Why are there rules about maximum loans?

The purpose of setting rules on how large a loan can be taken out, such as for housing purchases, is, among other things, to counter excessive consumer indebtedness and strengthen the resilience of both borrowers and lenders, i.e. the banks, against a potential turnaround in real estate prices. Excessive indebtedness can be risky for both individual parties and the economy as a whole and can thus contribute to instability in the financial system.

Rules have therefore been set regarding the maximum loan-to-value ratio for a home purchase. Rules have also been set regarding how large a portion of net wages can be used to pay off loans for housing purchases. The general rule is that a secured loan for a home purchase may not exceed 80% of the market value of the property (85% for first-time buyers). The debt service burden in proportion to net disposable income may not exceed 35% (40% for first-time buyers).

The purpose of the rules is to preserve financial stability.

What are the capital requirements for financial institutions?

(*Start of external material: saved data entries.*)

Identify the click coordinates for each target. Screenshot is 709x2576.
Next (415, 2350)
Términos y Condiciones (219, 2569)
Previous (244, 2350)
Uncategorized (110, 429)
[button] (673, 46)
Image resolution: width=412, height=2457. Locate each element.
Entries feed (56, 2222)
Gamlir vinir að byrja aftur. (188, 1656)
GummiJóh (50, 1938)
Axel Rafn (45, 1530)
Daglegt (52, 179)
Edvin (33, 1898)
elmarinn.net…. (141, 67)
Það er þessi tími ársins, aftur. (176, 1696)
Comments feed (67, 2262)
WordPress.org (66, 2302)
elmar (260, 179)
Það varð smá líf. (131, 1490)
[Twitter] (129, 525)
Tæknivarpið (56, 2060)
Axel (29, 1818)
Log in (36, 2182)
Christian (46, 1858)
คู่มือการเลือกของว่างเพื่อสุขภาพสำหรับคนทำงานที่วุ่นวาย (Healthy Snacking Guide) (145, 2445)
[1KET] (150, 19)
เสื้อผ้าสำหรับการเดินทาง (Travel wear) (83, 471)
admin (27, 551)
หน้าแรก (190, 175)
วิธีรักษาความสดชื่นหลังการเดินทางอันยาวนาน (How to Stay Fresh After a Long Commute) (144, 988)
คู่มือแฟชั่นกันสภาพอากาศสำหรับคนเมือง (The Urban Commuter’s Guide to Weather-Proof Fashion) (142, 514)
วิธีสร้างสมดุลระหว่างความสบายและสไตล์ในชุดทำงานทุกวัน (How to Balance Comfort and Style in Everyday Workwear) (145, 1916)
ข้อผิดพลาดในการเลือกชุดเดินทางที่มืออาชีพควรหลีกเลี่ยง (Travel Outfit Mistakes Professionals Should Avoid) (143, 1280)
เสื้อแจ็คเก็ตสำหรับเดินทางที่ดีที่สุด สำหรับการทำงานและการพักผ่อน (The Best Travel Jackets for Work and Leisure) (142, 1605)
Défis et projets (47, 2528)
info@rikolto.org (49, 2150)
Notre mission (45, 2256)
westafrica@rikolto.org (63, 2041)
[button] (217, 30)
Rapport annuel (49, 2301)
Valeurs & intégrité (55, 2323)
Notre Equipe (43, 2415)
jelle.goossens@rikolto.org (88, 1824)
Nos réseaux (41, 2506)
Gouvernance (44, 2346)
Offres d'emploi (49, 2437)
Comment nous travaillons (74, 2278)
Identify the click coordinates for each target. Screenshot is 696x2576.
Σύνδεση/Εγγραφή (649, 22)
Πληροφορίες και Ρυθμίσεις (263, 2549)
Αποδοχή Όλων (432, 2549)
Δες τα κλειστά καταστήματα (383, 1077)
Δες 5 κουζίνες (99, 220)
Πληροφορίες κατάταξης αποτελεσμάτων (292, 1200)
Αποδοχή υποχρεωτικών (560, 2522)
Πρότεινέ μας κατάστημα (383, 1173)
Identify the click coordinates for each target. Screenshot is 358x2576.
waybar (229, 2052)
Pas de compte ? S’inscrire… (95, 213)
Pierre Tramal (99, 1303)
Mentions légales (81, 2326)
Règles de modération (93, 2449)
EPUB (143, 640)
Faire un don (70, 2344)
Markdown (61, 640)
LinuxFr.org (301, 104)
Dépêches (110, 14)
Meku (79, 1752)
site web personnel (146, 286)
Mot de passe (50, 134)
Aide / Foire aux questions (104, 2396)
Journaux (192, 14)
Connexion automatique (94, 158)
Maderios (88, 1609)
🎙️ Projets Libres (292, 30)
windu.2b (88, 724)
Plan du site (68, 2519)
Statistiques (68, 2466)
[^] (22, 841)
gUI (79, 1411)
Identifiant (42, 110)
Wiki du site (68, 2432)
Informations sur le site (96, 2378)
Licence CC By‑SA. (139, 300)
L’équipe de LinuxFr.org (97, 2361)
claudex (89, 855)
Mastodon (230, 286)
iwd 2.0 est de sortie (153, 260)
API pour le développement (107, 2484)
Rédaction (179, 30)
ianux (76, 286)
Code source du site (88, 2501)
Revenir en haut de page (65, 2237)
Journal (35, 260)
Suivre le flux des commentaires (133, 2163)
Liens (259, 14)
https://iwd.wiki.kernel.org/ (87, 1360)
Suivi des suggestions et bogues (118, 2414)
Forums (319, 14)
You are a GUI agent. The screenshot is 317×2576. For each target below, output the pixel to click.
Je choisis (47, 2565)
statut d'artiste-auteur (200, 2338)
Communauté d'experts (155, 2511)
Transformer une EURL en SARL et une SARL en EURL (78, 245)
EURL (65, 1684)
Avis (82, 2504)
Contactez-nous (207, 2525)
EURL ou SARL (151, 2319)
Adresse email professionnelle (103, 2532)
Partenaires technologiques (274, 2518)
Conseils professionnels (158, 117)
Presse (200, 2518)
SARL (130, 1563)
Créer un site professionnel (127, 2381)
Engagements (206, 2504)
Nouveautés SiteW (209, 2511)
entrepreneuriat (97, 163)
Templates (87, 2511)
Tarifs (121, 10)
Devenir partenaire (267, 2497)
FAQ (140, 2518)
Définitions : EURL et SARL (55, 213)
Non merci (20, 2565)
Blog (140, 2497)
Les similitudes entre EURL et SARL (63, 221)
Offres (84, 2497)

  • Capital requirements are an example of rules that are intended to promote financial stability.
  • There are requirements that financial undertakings have capital in excess of liabilities; in other words, a requirement that total assets minus liabilities be a positive number.
  • The larger the proportion of capital on the balance sheet, the less likely a financial institution will be to default if problems arise.
  • By law, banks and other financial undertakings are subject to higher requirements than companies in general regarding the amount and structure of their capital.
  • The purpose of the minimum capital requirement for banks and other financial undertakings is to ensure the interests of the public and the stability of the financial system as a whole.

What are liquidity requirements for financial undertakings?

  • The objective of liquidity requirements is to reduce the liquidity risk of financial undertakings by ensuring that they always have liquid funds to meet their obligations under stress conditions over a given period.
  • Thus, credit institutions are required to have readily available and sound liquid assets, not only to be able to meet obligations when they fall due, but also to respond to possible outflows that may occur, for example, due to deposit withdrawals, reduced funding opportunities for credit institutions or increased collateral requirements or other things that require a credit institution to spend money under stress conditions over the next 30 days.